- Hotolisht Location within Albania
- Coordinates: 41°9′N 20°24′E﻿ / ﻿41.150°N 20.400°E
- Country: Albania
- County: Elbasan
- Municipality: Librazhd

Population (2011)
- • Administrative unit: 5,706
- Time zone: UTC+1 (CET)
- • Summer (DST): UTC+2 (CEST)

= Hotolisht =

Hotolisht is a village and a former municipality in the Elbasan County, eastern Albania. At the 2015 local government reform it became a subdivision of the municipality Librazhd.
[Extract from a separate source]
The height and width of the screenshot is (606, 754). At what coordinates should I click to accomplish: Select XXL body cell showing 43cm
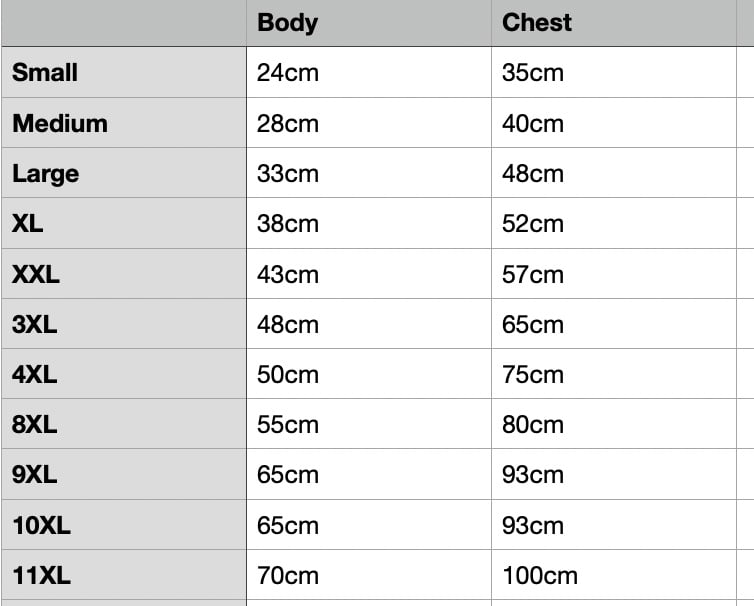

The population at the 2011 census was 5,706. The municipal unit consists of the villages Buzgare, Dardhe, Hotolisht, Kokreve, Vehcan, Vulcan and Xhyre.

==Demographic history==
The village of Hotolisht appears in the Ottoman defter of 1467 as a settlement in the vilayet of Çermeniça with a total of 13 households, represented by the following household heads: Pop Shtjafenim, Pop Kozmai, Gjergj Vlashi, Mekshe Koleci, Progon Goroda (possibly, Guruda or Gruda), Tolë Penkuli, Gjon Primiqyri, Nikolla Bosi, Nenko Andropoli, Progon Pilashi, Petër Vlashi, Ishri Vlashi, and Gjergj Koja.